Bernstein Center for Computational Neuroscience, The Third Institute of Physics, Georg-August-Universität Göttingen Göttingen, Germany.
Front Neural Circuits. 2013 Feb 13;7:12. doi: 10.3389/fncir.2013.00012. eCollection 2013.
Living creatures, like walking animals, have found fascinating solutions for the problem of locomotion control. Their movements show the impression of elegance including versatile, energy-efficient, and adaptable locomotion. During the last few decades, roboticists have tried to imitate such natural properties with artificial legged locomotion systems by using different approaches including machine learning algorithms, classical engineering control techniques, and biologically-inspired control mechanisms. However, their levels of performance are still far from the natural ones. By contrast, animal locomotion mechanisms seem to largely depend not only on central mechanisms (central pattern generators, CPGs) and sensory feedback (afferent-based control) but also on internal forward models (efference copies). They are used to a different degree in different animals. Generally, CPGs organize basic rhythmic motions which are shaped by sensory feedback while internal models are used for sensory prediction and state estimations. According to this concept, we present here adaptive neural locomotion control consisting of a CPG mechanism with neuromodulation and local leg control mechanisms based on sensory feedback and adaptive neural forward models with efference copies. This neural closed-loop controller enables a walking machine to perform a multitude of different walking patterns including insect-like leg movements and gaits as well as energy-efficient locomotion. In addition, the forward models allow the machine to autonomously adapt its locomotion to deal with a change of terrain, losing of ground contact during stance phase, stepping on or hitting an obstacle during swing phase, leg damage, and even to promote cockroach-like climbing behavior. Thus, the results presented here show that the employed embodied neural closed-loop system can be a powerful way for developing robust and adaptable machines.

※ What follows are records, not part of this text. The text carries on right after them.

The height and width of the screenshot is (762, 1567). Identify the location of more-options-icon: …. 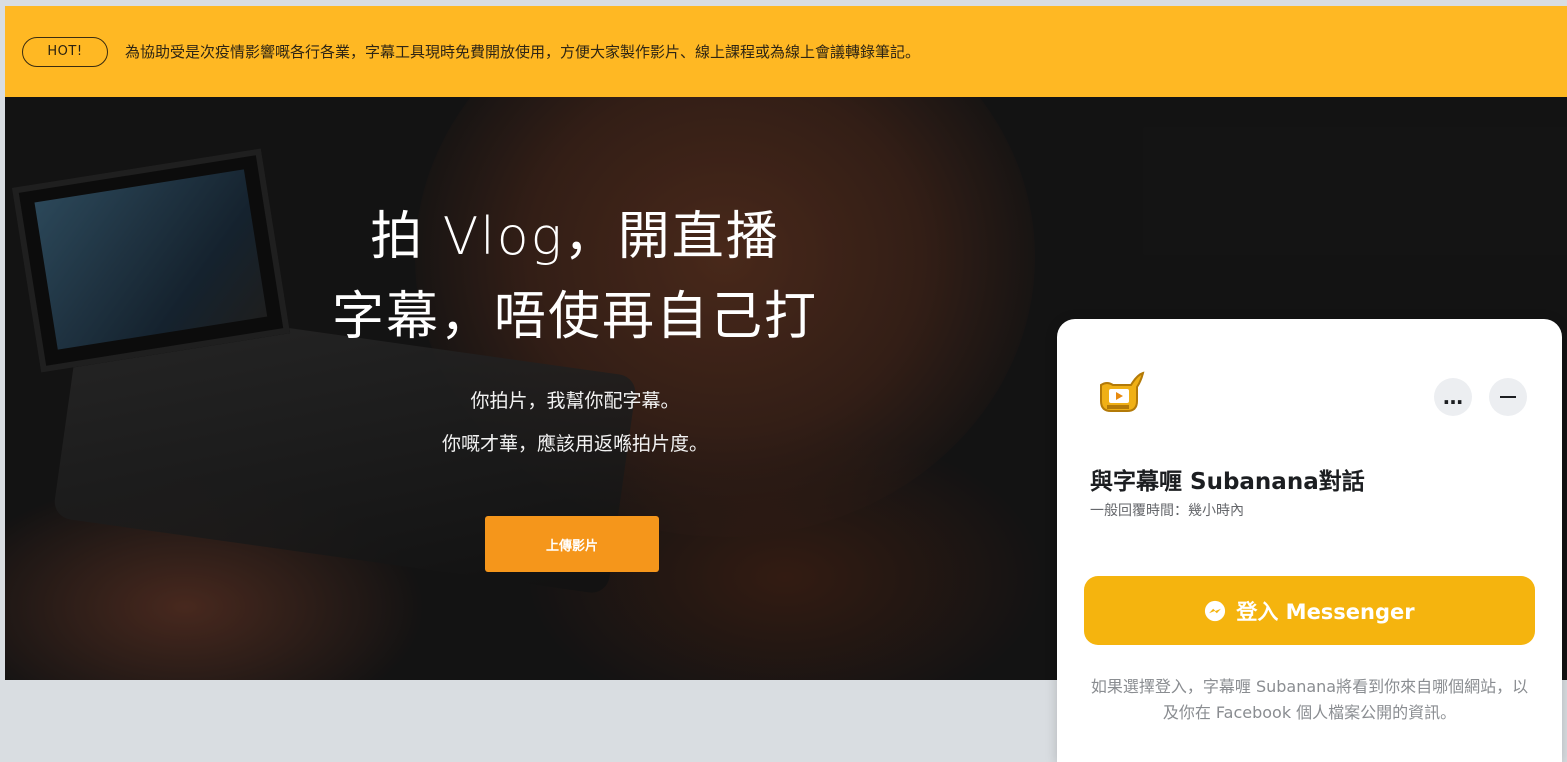
(1453, 397).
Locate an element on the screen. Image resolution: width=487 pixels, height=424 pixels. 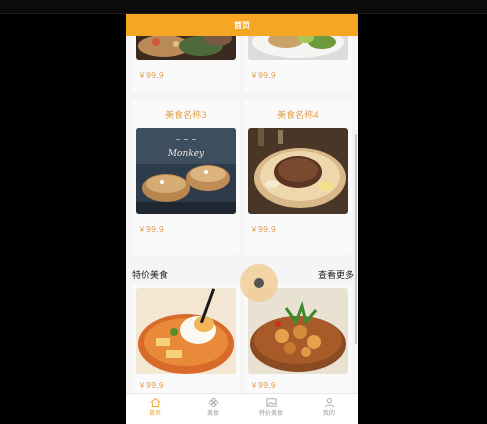
food-card-3: 美食名称3 ~ ~ ~ Monkey ￥99.9 is located at coordinates (186, 178).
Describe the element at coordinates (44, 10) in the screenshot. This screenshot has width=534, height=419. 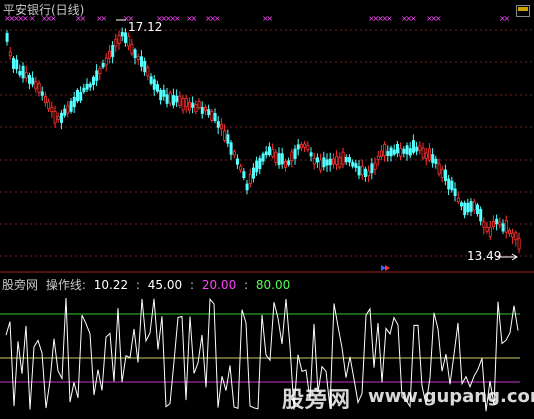
I see `chart-title: 平安银行(日线)` at that location.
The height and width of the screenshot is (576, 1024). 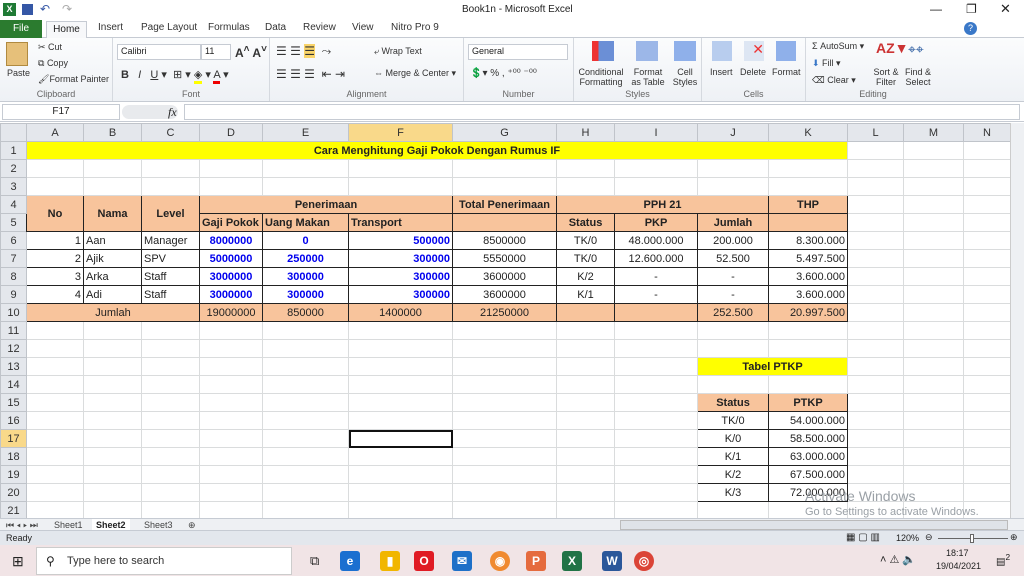 I want to click on cell-L19, so click(x=876, y=474).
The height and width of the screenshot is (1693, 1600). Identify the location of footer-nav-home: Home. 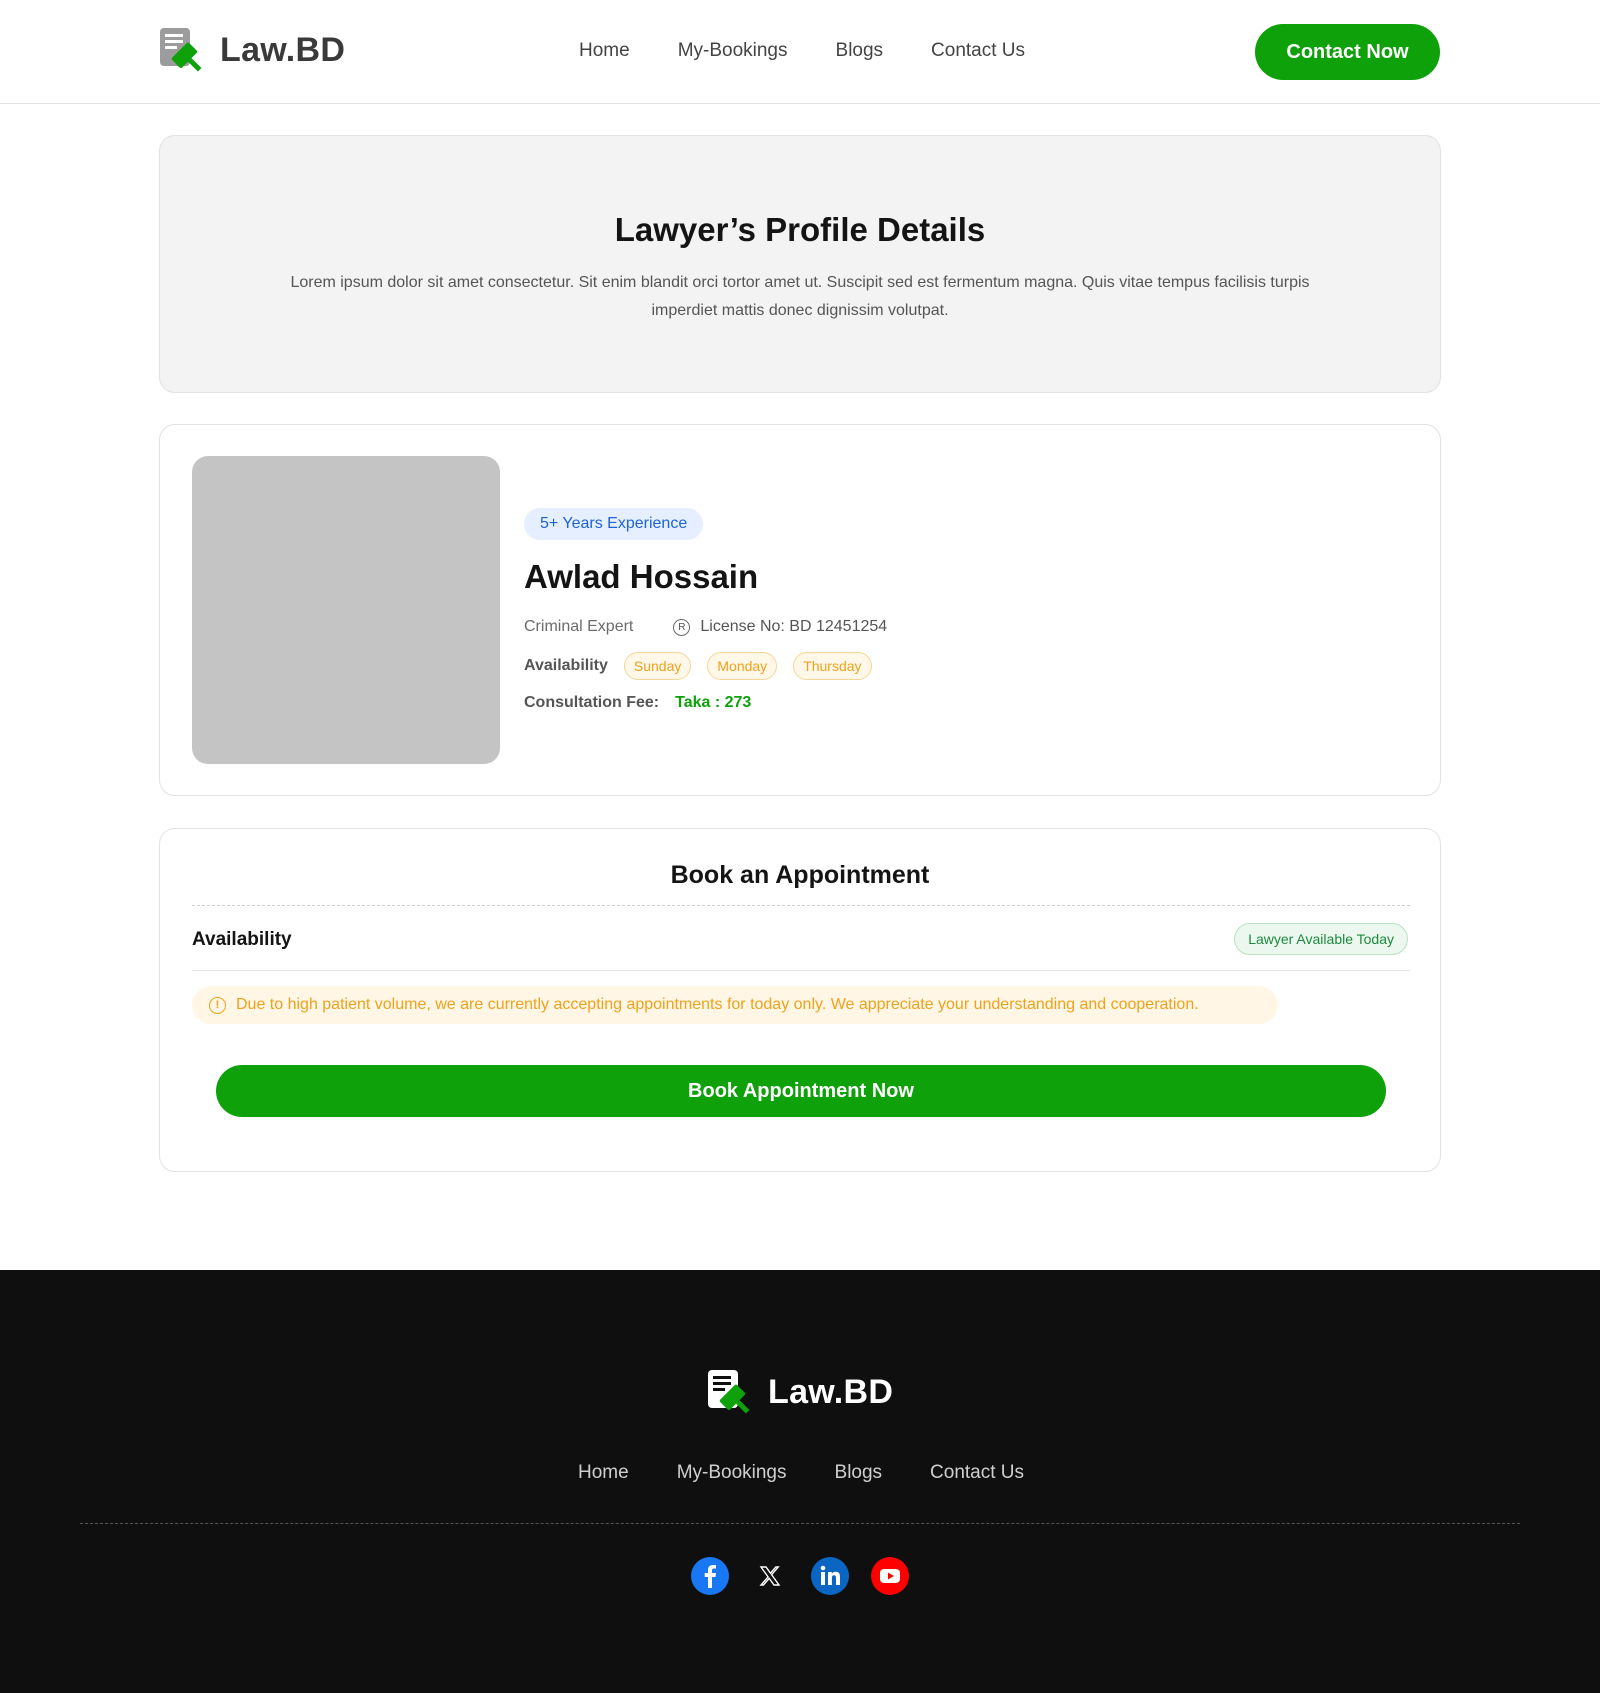
(604, 1473).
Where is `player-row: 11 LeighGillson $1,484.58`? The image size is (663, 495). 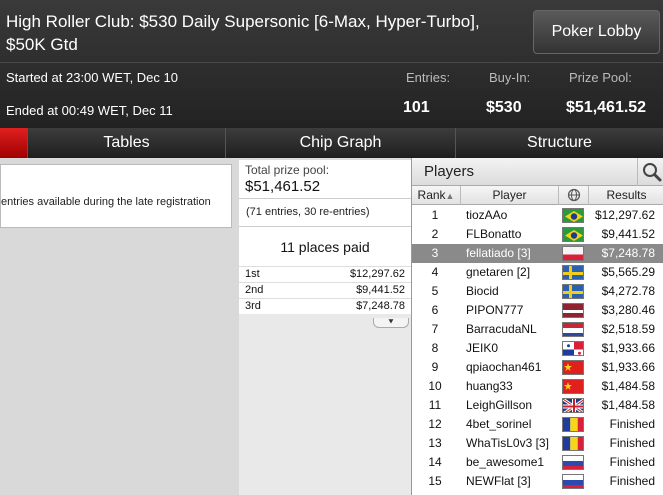
player-row: 11 LeighGillson $1,484.58 is located at coordinates (538, 406).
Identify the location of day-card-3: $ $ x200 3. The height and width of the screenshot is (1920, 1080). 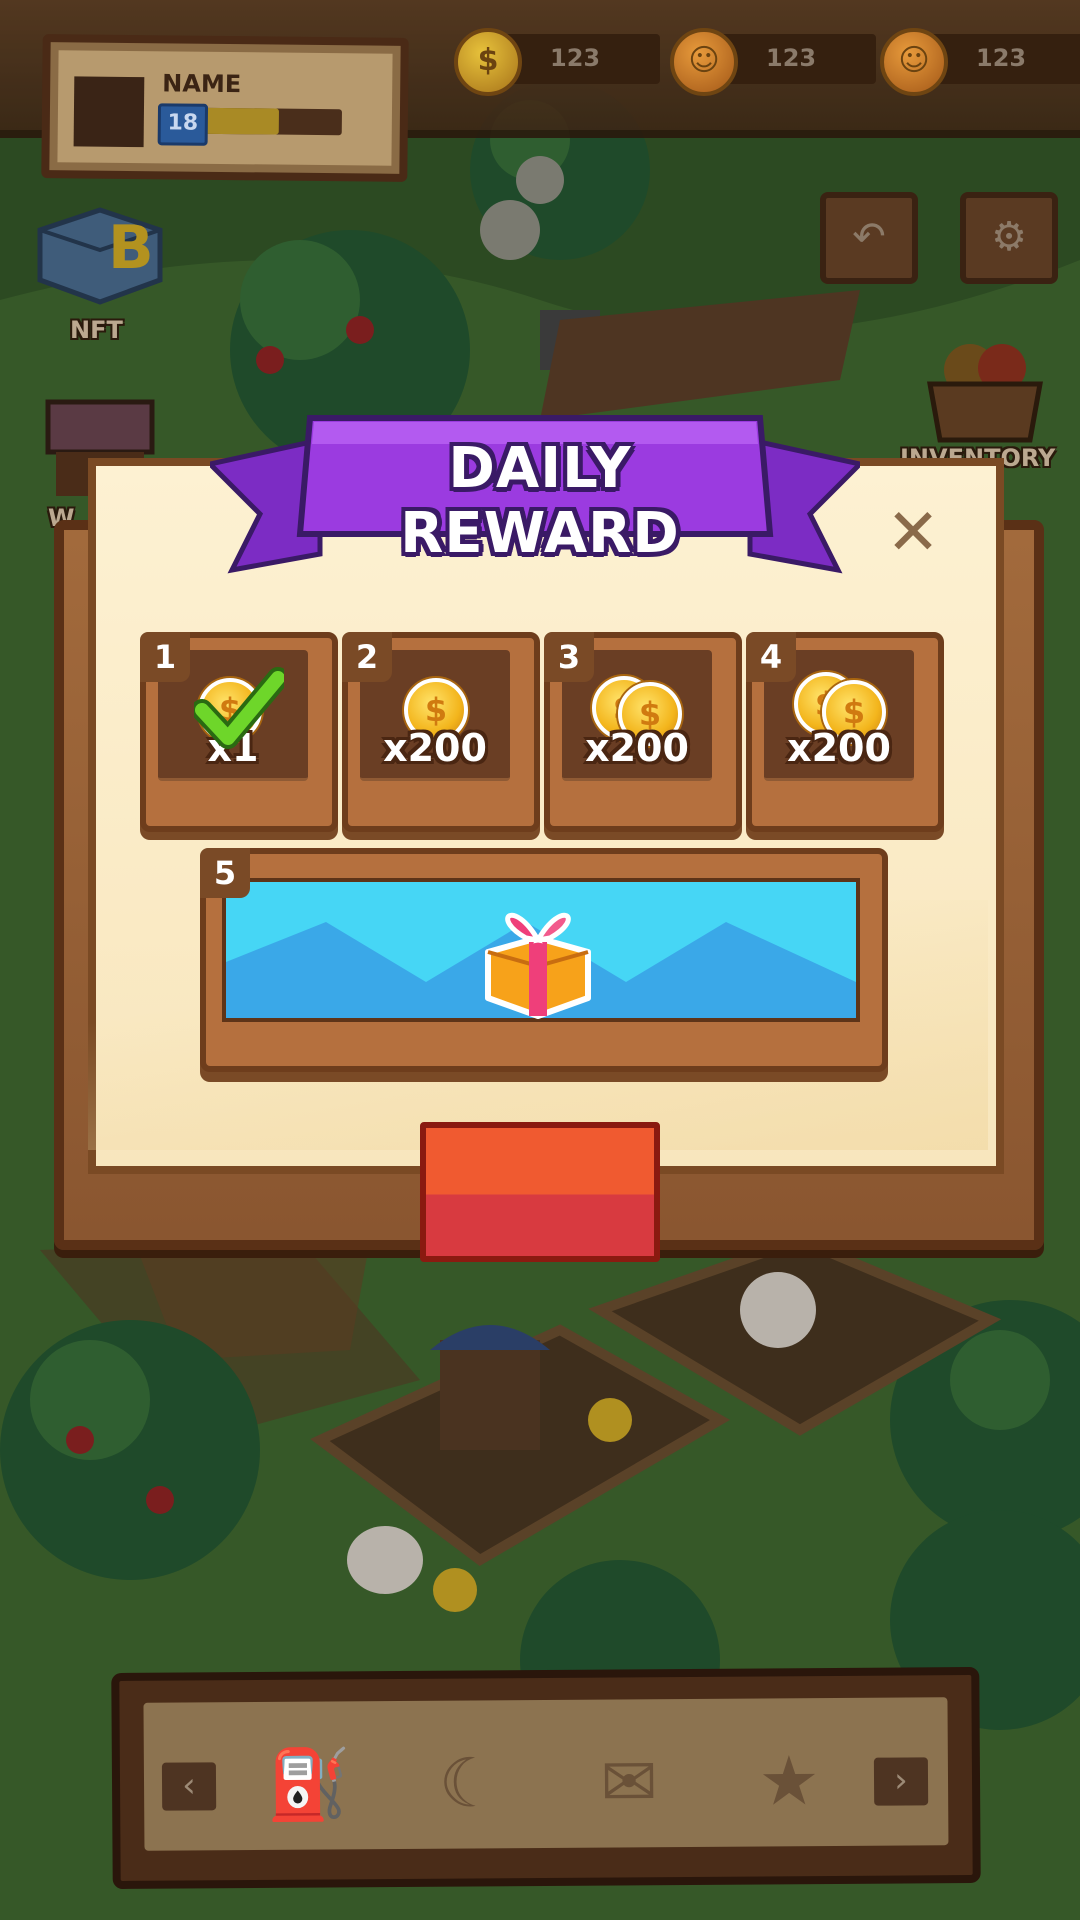
(643, 732).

生物,如行走的动物,已经为运动控制问题找到了引人入胜的解决方案。它们的运动给人留下了优雅的印象,包括多功能、高效能和适应性的运动。在过去几十年中,机器人学家试图通过使用不同的方法,包括机器学习算法、经典工程控制技术和受生物启发的控制机制,来模仿这些自然特性,使用人工腿式运动系统。然而,它们的性能水平仍然远远低于自然水平。相比之下,动物的运动机制似乎不仅主要依赖于中央机制(中枢模式发生器,CPGs)和感觉反馈(基于感觉的控制),而且还依赖于内部前向模型(传出副本)。它们在不同的动物中使用程度不同。一般来说,CPGs 组织基本的节奏运动,这些运动被感觉反馈所塑造,而内部模型则用于感觉预测和状态估计。根据这个概念,我们在这里提出了自适应神经运动控制,它由一个带有神经调节的 CPG 机制和基于感觉反馈和自适应神经前向模型的局部腿部控制机制组成,这些模型带有传出副本。这个神经闭环控制器使步行机能够执行多种不同的步行模式,包括昆虫样的腿部运动和步态,以及高效能的运动。此外,前向模型允许机器自主地适应其运动,以应对地形变化、在支撑阶段失去地面接触、在摆动阶段踩到或撞到障碍物、腿部损伤,甚至促进类似蟑螂的攀爬行为。因此,这里呈现的结果表明,所采用的嵌入式神经闭环系统可以成为开发健壮和适应性强的机器的有力方法。